Sweet: That's one of the benefits of the power system - is the lower rates that generate from using the energy in the river.
These dams are sources of clean power for the northwest. They don't generate green house gases so they are a reliable source of power that helps also back up the wind generation. Without the dams it would be harder to have as much green wind energy as we do in the region right now. So they definitely have a role in the northwest power.
Kunz: Talk about the role BPA has taken when it comes to fish habitat restoration.
Sweet: Fish habitat restoration is a big component. There has been a lot of change in the environment over the past hundreds of years, so our program comes back in and identifies areas that could benefit from habitat restoration, whether it is planting trees in the riparian zones along the streams (a riparian zone is the interface between land and the rivers and streams), adding large wood back into the streams, increasing channel complexity. In a lot of cases streams will have had dikes or levies built along side of them and straightened out the channels. We'll come back in and put the bends back in the river per se. Just trying to give the fish, when they do get back up to their spawning grounds, a safe place and a healthy river to rear in, to spawn in.
Kunz: If BPA is the funding arm, describe your relationship between the agencies and organizations that do the work?
Sweet: We generally rely on local experts to bring us habitat actions in their areas. So these are local biologists - they know the streams, they've walked many miles if not all the miles of the stream so these are the folks that know the region and know the issues that need to be solved. So we'll come in and work with these local groups. Then we'll go ahead and make funding decisions based on those discussions.
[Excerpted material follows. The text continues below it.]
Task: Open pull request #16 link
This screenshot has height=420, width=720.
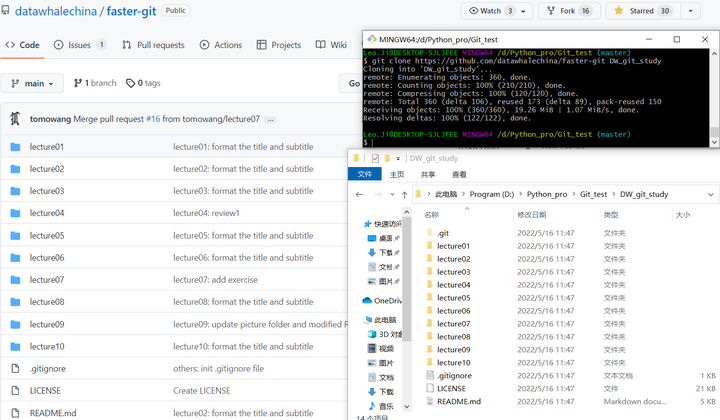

Kunz: What is the biggest problem salmon face, based on your discussions with local biologists?
Sweet: Similar to the dams, each population has unique issues that we need to address. Some populations have legacy impacts from mining, other populations are in urban areas or have a lot of development in their spawning areas. Some populations are spawning in wilderness areas and just need a way to get back up to those places so it varies from population to population.
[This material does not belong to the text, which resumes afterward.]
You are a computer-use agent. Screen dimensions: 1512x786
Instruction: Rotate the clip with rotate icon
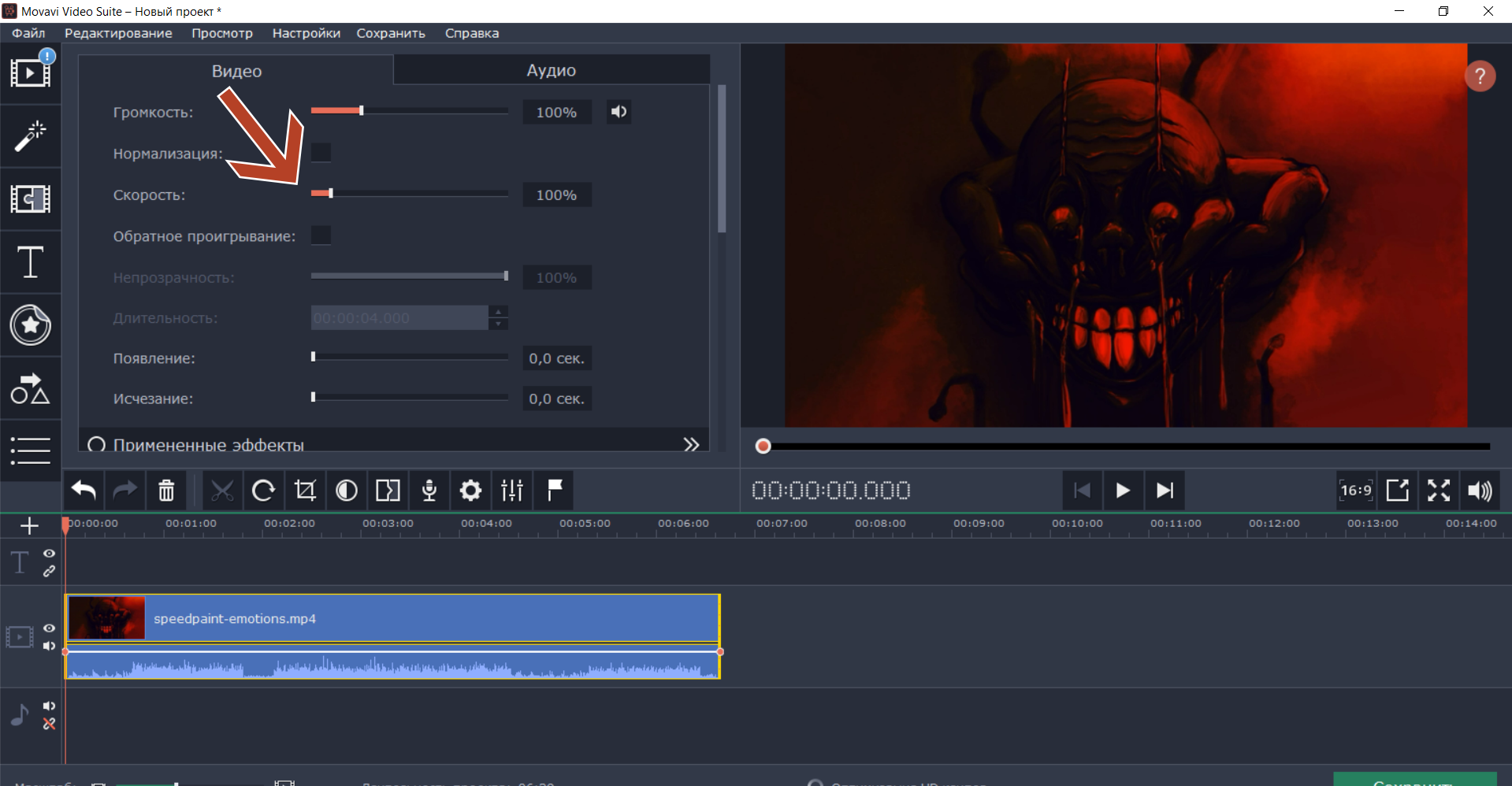263,491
Kunz: In the view of BPA, why do salmon matter to the Northwest?
Sweet: They are an icon of the northwest. It is why a lot of us enjoy living around here. It's just part of our culture so it is something we value as well. You can't get around it. You see them everywhere you go. It is a real part of a lot of our lives. It is economic, it's cultural, it's just something you see everywhere you go around the northwest. You see salmon depicted in art, you see it in a lot of different aspects of our lives here.
Kunz: What would happen if the salmon were to suddenly disappear?
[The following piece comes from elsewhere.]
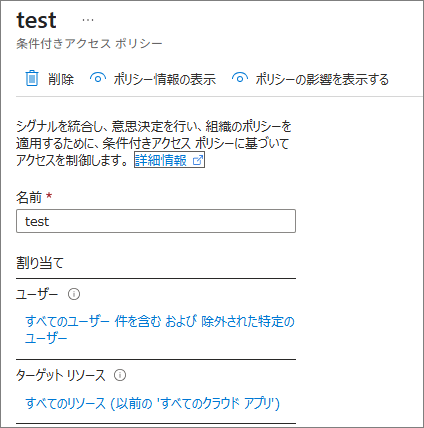Viewport: 424px width, 428px height.
Task: Select ポリシーの影響を表示する
Action: tap(322, 79)
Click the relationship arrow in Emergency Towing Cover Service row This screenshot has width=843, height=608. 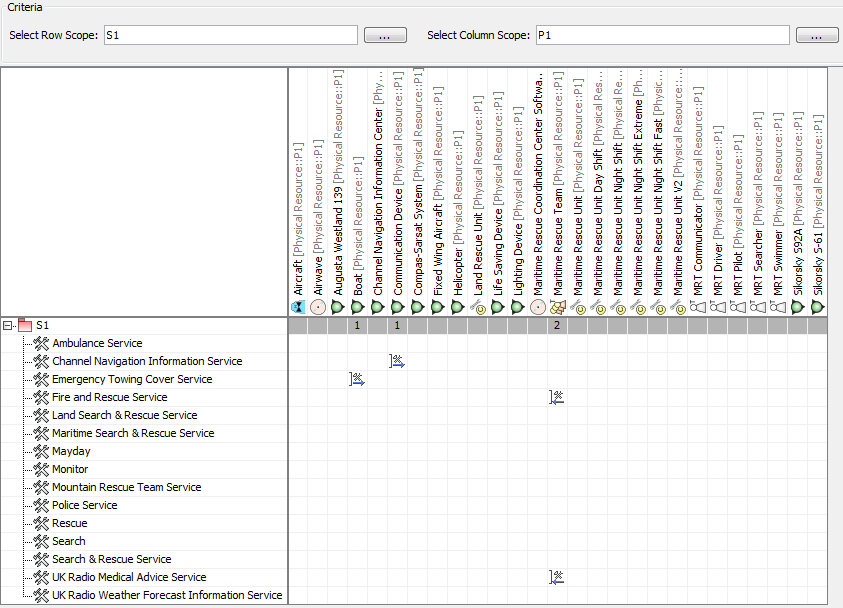[357, 379]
Sweet: I think it would be a great loss - something we don't want to happen at all. You asked the question on funding and we spend a lot of money on this program every year and it's something that is very important to us. We take it very seriously. It's a responsibility that we have as the federal agencies around the dams and the Columbia River - and personally speaking for myself, I enjoy working on it. It has been a great experience working on these issues and trying to solve these problems.
Kunz: How do you gauge success?
Sweet: You can measure it in a lot of different ways. We are held to standards by law to meet the endangered species act. We're striving to meet performer standards at the dams to get 96 percent of the fish through the dams in the spring and 93 percent in the summer. So we have a lot of different yard sticks that we measure toward success. And at the end of the day if we can prevent any further decline I guess and make sure that we are on a track to success we'll be in a good spot.
(Note: A portion of the juvenile and adult salmon dies at each of the dams. A lot of work has been done to reduce that fish mortality rate, including fish ladders, bypass spillways, grates that prevent salmon from being sucked into the giant turbines and radio receivers to monitor fish passage through the hydro system.)